Hello All I hope someone can help. I am dropping a weight on a bar to find out deflection of this bar. When I drop a 72lbs weight @ 1.0meter from the bar, the impact energy is (32.7KG x 9.8m/s2 x 1.0m) right? = ~311 N/m The total deflection when I drop this weight on the bar is 80mm. On a static deflection test, I am placing the bar simply supported with the same condition as above and then I slowly apply a load with a shop press and a load cell tells me what the load is. When the exactly same bar reaches the 80mm, the display shows 1500lbs, that means I need 1500lbs to deflect the bar the same distance a weight of 72lbs dropped at 1m needs. How can I co-relate these two number,s 1500lbs and 311 N/m? Does it mean that the 311N/m is equal 1500lbs? Once I found this relationship, I plan to perform only one of the test, make sense? Thanks!
The bar has a spring rate which can be calculated from the deflection versus force equations. The energy of the falling object is absorbed by the bar as if the bar were a spring. Equate the two and you can determine the deflection in the bar when the weight comes to rest at the most extreme point.
A "normal" helical spring gives a linear relation ship between its extension and applied force. The area under the curve is the absorbed energy of the spring (this will also be true for your bar even if it is not linear). If your bar obeys Hook's law you can use the formula [tex]U = 0.5 k x^2[/tex] for the stored energy where k is the bar's force constant if the graph is linear. So I would suggest to plot a few points and see if it gives a linear graph (over the range you intend to predict its behaviour).
Yes, the graph is very much linear, force x deflection, actually the bar is linear until its breaking point which is sudden. The bar material has 65% glass fibers. In the case of using Hook's formula, what am I getting? The constant K that I can use to find the force to deflect at certain distances?

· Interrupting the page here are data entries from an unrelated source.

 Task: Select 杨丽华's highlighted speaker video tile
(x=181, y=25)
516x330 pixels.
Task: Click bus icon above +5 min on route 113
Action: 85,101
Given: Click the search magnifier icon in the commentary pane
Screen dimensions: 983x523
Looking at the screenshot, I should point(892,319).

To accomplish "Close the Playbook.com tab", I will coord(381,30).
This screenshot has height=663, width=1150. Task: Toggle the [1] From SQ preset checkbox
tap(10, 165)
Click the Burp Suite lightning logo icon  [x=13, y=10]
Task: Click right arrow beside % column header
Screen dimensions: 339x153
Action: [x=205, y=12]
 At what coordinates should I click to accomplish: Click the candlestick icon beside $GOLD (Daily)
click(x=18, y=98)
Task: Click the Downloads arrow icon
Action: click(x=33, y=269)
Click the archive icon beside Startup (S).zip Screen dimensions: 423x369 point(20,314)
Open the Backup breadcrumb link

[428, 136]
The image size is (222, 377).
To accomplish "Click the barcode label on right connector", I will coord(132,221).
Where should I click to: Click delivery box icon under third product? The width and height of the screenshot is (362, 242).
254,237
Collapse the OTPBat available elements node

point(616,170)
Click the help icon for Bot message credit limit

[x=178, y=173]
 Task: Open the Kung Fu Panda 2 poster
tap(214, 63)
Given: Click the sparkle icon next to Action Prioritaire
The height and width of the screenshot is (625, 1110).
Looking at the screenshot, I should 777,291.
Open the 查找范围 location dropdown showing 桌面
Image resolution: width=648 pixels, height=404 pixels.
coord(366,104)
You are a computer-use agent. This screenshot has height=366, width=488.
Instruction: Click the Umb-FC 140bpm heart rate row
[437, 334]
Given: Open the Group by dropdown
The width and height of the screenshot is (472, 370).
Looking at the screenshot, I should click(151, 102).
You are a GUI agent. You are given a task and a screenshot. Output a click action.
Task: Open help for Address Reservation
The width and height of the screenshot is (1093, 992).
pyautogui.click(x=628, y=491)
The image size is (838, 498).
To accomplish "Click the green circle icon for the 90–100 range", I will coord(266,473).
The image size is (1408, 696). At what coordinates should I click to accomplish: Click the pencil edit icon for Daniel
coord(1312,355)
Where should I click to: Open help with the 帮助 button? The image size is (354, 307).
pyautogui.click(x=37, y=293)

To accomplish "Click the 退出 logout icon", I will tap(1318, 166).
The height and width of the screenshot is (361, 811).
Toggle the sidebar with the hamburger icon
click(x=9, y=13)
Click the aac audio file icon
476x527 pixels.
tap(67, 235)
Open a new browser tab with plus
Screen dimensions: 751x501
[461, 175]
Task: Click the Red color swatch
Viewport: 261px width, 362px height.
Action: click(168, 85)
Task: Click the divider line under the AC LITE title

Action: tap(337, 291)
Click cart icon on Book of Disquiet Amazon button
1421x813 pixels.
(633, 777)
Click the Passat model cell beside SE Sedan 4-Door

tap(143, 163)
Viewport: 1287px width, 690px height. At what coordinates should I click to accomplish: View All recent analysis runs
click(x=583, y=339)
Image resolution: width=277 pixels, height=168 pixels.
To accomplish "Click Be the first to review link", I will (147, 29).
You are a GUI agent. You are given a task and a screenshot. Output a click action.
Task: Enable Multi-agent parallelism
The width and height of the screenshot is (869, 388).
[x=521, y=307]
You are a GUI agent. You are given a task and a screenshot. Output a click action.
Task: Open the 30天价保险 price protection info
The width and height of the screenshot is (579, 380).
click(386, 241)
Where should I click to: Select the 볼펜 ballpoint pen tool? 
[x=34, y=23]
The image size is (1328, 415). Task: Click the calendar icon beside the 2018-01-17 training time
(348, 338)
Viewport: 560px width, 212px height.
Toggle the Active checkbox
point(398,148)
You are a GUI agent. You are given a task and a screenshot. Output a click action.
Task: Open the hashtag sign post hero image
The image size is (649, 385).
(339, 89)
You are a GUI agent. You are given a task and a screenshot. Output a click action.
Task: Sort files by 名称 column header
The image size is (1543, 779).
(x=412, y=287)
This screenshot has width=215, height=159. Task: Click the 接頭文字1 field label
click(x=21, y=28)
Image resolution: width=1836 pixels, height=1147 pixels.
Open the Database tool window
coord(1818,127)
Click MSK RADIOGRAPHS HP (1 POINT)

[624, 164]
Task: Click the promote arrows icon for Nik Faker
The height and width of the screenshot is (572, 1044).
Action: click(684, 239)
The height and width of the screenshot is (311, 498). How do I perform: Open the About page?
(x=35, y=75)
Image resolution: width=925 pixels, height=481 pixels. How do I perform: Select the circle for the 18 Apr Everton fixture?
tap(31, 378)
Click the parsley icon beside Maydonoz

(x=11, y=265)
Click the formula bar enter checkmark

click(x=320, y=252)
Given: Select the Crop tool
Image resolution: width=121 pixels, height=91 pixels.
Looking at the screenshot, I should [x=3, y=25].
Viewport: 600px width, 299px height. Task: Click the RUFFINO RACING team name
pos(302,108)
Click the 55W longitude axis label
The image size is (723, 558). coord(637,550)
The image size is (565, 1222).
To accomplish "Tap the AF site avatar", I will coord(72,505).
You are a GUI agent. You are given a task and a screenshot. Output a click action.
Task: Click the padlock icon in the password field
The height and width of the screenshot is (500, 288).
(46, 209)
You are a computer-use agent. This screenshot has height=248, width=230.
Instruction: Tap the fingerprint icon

Yes, the force constant of the bar will be the gradient of your load versus deflection graph. The assumption you make in calculating the deflection caused by a dropped weight using [tex]U_G = U_E[/tex] , that is the gravitational potential energy is converted to stored elastic potential energy of the bar at maximum deflection assumes perfect energy conversion, which we all know is not true. The question is just how much is lost in the process to other forms (not converted to the stored elastic potential energy of the bar) of energy. I don't think anyone can answer this on a theoretical basis. You will have to investigate it experimentally.